His fears that heavy topics like cultural appropriation will be too hard to make humorous are mostly unfounded in the first episode, thanks to Kasher’s uncanny ability to drop improvised jokes into the mix at every possible opportunity.

In the exclusive clip below from Tuesday night’s premiere, his guest Kenya Barris talks about the experience of realizing that his own “black-ish” kids had white friends who were “more black” than they were. Kasher gets a laugh by simply pointing to himself and nodding in response.

In this time of heightened awareness of the various “bubbles” we live in, Kasher says he wants the show to help bridge those gaps in any ways it can. “When people disagree with each other is when they stop talking. And I think that’s actually the time for the conversation to begin,” he says. But that doesn’t mean he’s out to start arguments.

“My primary point of doing the show is not to find people that I can fight with, but in fact have conversations that I find interesting and substantive and fun,” he adds. “It’s not like a Jerry Springer, mud-slinging show, as much as it is a deep dive into conversations.”

But the tapings have produced some genuine Jerry Springer-esque moments, including when Kasher tried to talk to one woman in the audience but another man across the set kept yelling out his thoughts on the matter. For a moment, the comedian became part referee, part matchmaker, and you could feel some of the dynamic energy that can come from truly unscripted television.

“Hopefully that will continue,” Kasher says of the time he nearly lost control of his own show. “I’m still waiting for the moment I can kick someone out, that will just make my life.”

For tonight’s taping, the topic is how the internet is changing our brains. Following a panel discussion that Kasher kept moving and alive with quick-witted jokes and a hilarious field piece in which he talked to post-millennial teens about their relationships with their phones, the show ends on a surprisingly sentimental note.

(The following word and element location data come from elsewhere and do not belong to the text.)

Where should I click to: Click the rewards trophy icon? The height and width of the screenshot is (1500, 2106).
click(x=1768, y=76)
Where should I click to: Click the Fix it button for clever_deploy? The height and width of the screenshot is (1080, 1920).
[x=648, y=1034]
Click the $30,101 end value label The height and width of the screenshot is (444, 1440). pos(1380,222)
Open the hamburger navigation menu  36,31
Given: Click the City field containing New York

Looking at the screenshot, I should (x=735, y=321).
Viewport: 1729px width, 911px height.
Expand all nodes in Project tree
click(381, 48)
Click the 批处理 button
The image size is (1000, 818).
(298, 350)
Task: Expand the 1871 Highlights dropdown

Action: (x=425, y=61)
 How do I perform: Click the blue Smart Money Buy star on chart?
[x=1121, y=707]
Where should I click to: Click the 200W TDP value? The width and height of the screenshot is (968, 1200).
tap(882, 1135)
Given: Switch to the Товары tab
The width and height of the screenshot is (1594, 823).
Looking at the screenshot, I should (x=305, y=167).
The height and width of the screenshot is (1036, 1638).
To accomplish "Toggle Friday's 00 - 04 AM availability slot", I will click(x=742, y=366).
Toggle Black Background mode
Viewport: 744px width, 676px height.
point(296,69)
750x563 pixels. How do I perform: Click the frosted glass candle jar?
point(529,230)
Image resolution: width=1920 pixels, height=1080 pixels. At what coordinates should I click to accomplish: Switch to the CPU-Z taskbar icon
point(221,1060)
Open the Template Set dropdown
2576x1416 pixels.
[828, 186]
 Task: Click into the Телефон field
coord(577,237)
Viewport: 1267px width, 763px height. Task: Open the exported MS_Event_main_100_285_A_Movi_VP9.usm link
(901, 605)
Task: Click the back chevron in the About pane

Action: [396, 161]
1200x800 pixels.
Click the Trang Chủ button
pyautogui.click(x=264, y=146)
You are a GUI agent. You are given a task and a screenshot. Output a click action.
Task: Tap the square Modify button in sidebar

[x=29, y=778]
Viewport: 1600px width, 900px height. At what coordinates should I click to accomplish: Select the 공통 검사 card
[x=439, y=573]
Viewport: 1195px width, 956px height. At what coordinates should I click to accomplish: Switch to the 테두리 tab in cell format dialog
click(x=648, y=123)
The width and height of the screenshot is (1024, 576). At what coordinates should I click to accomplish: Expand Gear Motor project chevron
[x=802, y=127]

Kasher sits down for a sign language conversation with his mother, who is deaf. After an episode that mostly focused on the downsides of technology, we learn how much the internet has improved her ability to communicate. The short video makes us completely rethink everything we’ve just seen in a profound and unexpected way.

“I feel like art and sentimentality is really missing from comedy,” Kasher tells me, adding that part of the “power” of his memoir Kasher in the Rye, which tells the story of how he became a teenage drug addict, is that it “doesn’t shy away frightenedly from things that would make you feel stuff.”

If Kasher can continue to present nuanced moments like this one, he has a better chance of getting people to think outside of their closed-minded bubbles on any number of issues plaguing our country right now than some of his more outraged late-night peers.

“What is life if you’re not laughing, thinking and feeling?” he asks, optimistically. “And hopefully my show will make you do all three.”